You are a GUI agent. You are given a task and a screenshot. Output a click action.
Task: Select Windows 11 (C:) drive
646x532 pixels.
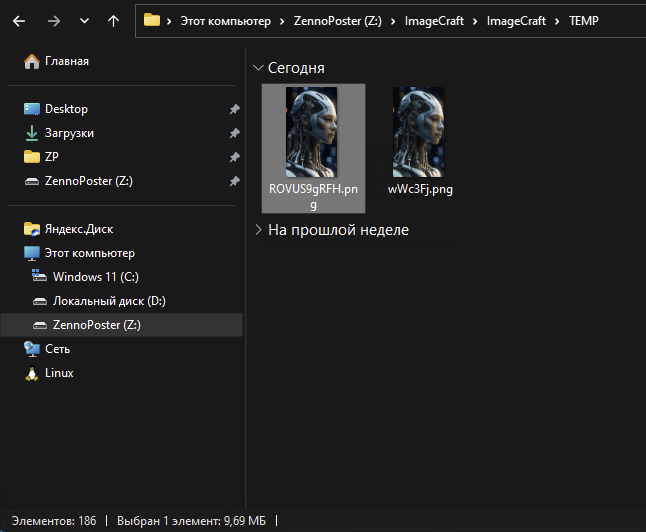(95, 277)
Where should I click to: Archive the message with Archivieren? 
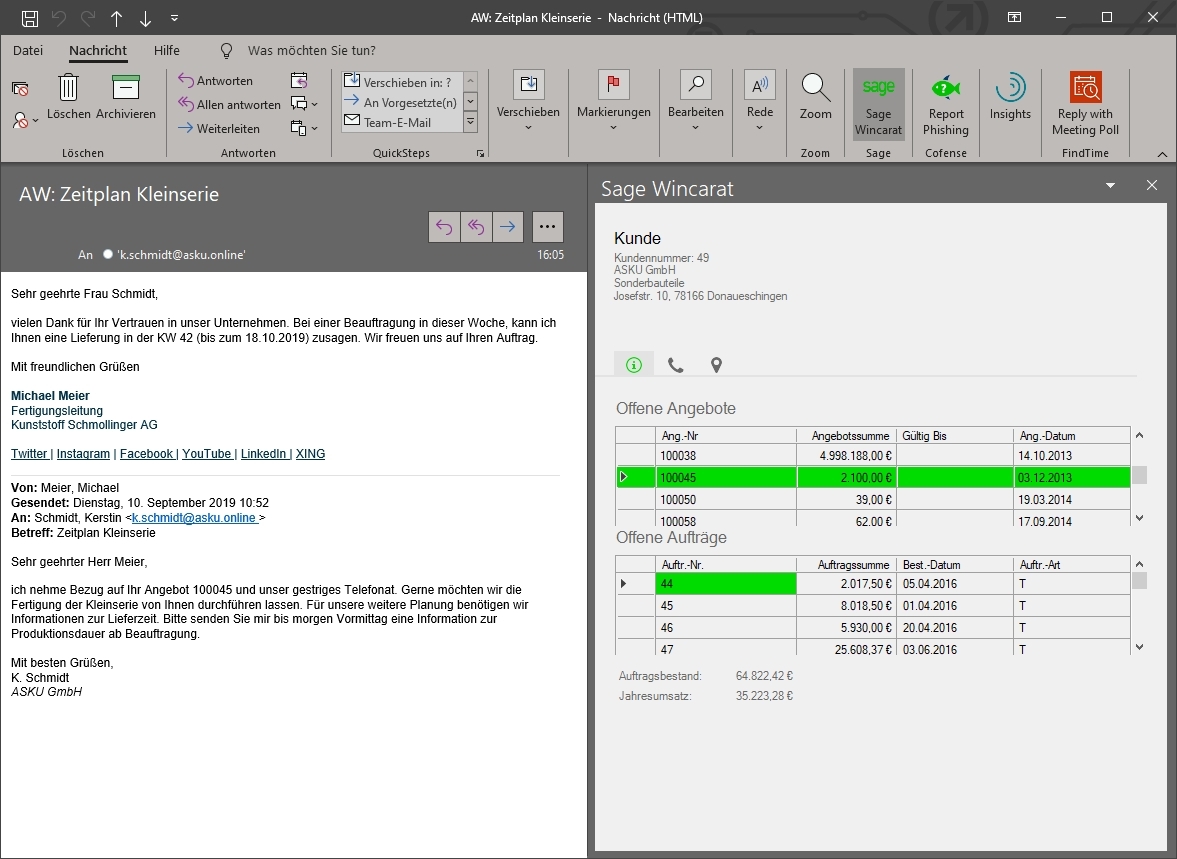(125, 88)
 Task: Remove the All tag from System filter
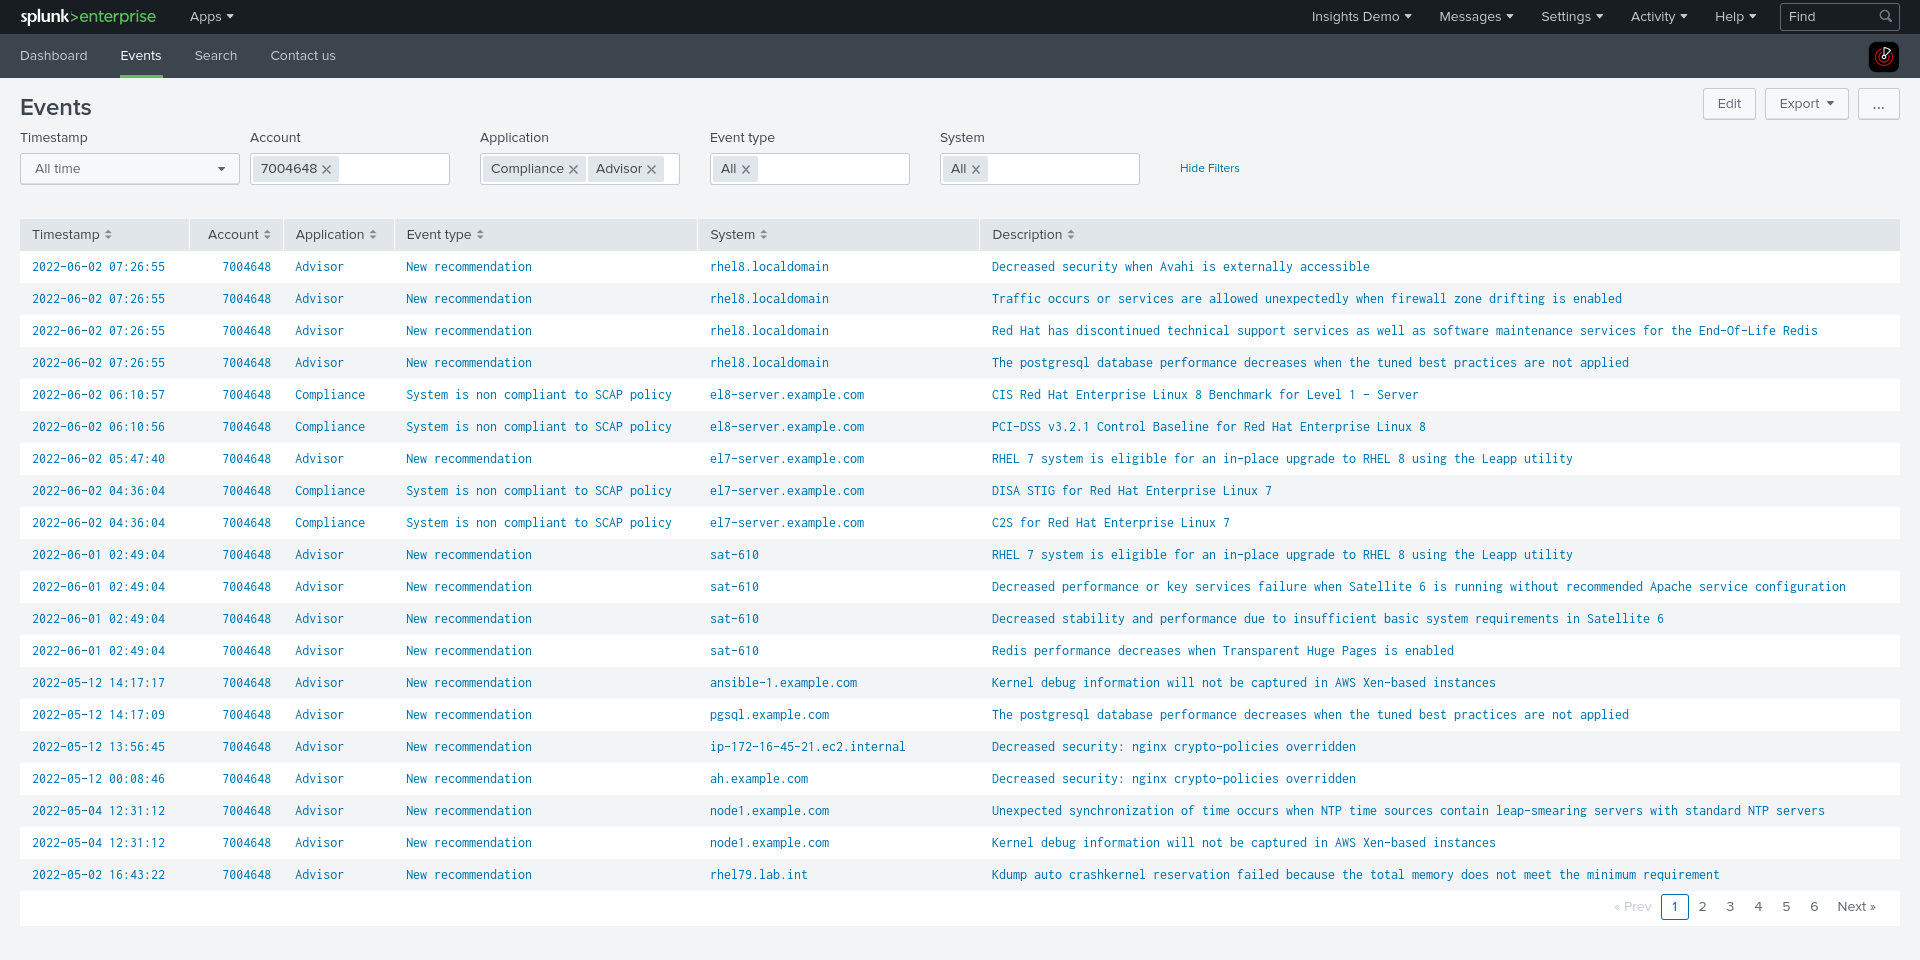pos(976,170)
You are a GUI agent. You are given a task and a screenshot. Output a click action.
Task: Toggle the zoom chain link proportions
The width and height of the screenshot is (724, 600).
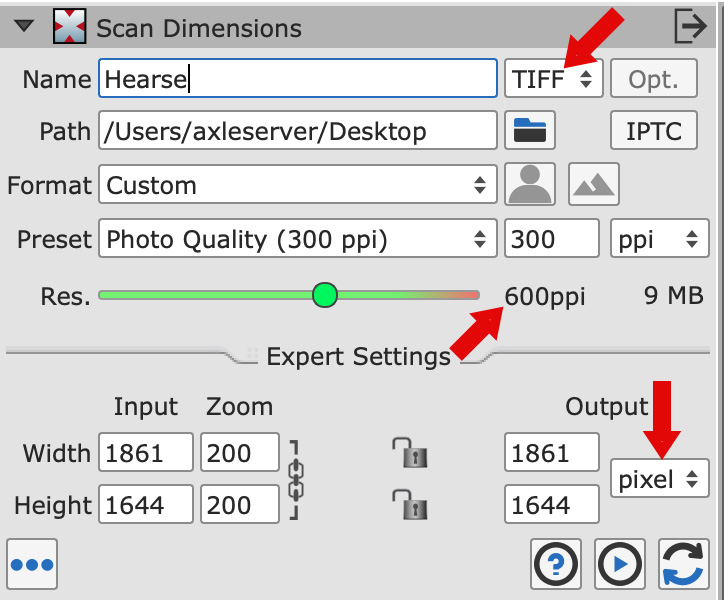click(x=295, y=479)
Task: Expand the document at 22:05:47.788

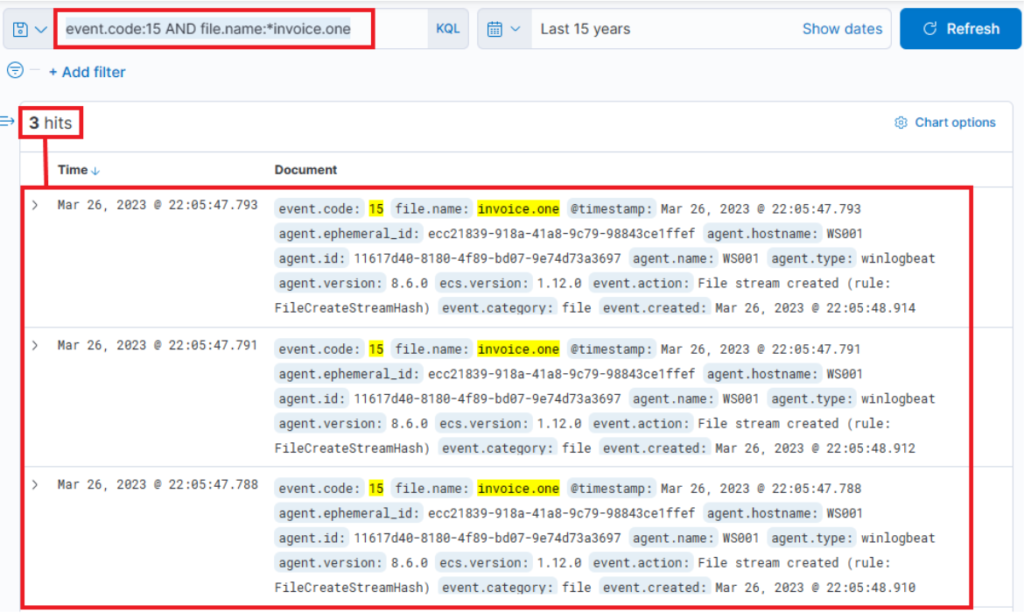Action: click(35, 485)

######

Exercise objective> Every line of the material should be repeated precisely; pictures are to be excluded.

Your solution>
You are a GUI agent. You are given a task and a screenshot. Output a click action.
Task: Select Windows 11 (C:) drive
646x532 pixels.
(95, 277)
Where should I click to: Archive the message with Archivieren? 
(125, 88)
 Task: Remove the All tag from System filter
pos(976,170)
You are a GUI agent. You are given a task and a screenshot. Output a click action.
Task: Toggle the zoom chain link proportions
The width and height of the screenshot is (724, 600).
click(x=295, y=479)
Task: Expand the document at 22:05:47.788

Action: click(35, 485)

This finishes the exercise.